Differences in Return Fields
Additional return fields added by FastDeploy:
arrival_time
: Cumulative time consumed for all tokensreasoning_content
: Return results of the chain of thoughtprompt_token_ids
: List of token IDs for the input sequencecompletion_token_ids
: List of token IDs for the output sequence
Overview of return parameters:
ChatCompletionResponse:
id: str
object: str = "chat.completion"
created: int = Field(default_factory=lambda: int(time.time()))
model: str
choices: List[ChatCompletionResponseChoice]
usage: UsageInfo
ChatCompletionResponseChoice:
index: int
message: ChatMessage
logprobs: Optional[LogProbs] = None
finish_reason: Optional[Literal["stop", "length", "tool_calls", "recover_stop"]]
ChatMessage:
role: str
content: str
reasoning_content: Optional[str] = None
prompt_token_ids: Optional[List[int]] = None
completion_token_ids: Optional[List[int]] = None
# Fields returned for streaming responses
ChatCompletionStreamResponse:
id: str
object: str = "chat.completion.chunk"
created: int = Field(default_factory=lambda: int(time.time()))
model: str
choices: List[ChatCompletionResponseStreamChoice]

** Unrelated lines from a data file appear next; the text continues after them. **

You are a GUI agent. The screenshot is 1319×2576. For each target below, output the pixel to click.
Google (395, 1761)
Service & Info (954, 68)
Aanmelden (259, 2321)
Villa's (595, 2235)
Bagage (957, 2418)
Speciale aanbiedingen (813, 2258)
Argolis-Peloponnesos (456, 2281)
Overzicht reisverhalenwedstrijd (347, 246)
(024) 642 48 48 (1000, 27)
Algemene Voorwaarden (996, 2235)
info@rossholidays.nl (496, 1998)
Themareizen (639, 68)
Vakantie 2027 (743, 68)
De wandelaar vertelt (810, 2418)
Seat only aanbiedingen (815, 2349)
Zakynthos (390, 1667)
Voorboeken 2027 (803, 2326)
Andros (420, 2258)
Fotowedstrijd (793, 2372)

usage: Optional[UsageInfo] = None
ChatCompletionResponseStreamChoice:
index: int
delta: DeltaMessage
logprobs: Optional[LogProbs] = None
finish_reason: Optional[Literal["stop", "length", "tool_calls"]] = None
arrival_time: Optional[float] = None
DeltaMessage:
role: Optional[str] = None
content: Optional[str] = None
prompt_token_ids: Optional[List[int]] = None
completion_token_ids: Optional[List[int]] = None
reasoning_content: Optional[str] = None
Completion API
The Completion API interface is mainly used for continuation scenarios, suitable for users who have customized context input and expect the model to only output continuation content; the inference process does not add other prompt
concatenations.
Sending User Requests
Here is an example of sending a user request using the curl command:
curl -X POST "http://0.0.0.0:8188/v1/completions" \
-H "Content-Type: application/json" \
-d '{
"prompt": "以下是一篇关于深圳文心公园的500字游记和赏析:"
}'
Here is an example of sending a user request using a Python script:
import openai
host = "0.0.0.0"
port = "8170"
client = openai.Client(base_url=f"http://{host}:{port}/v1", api_key="null")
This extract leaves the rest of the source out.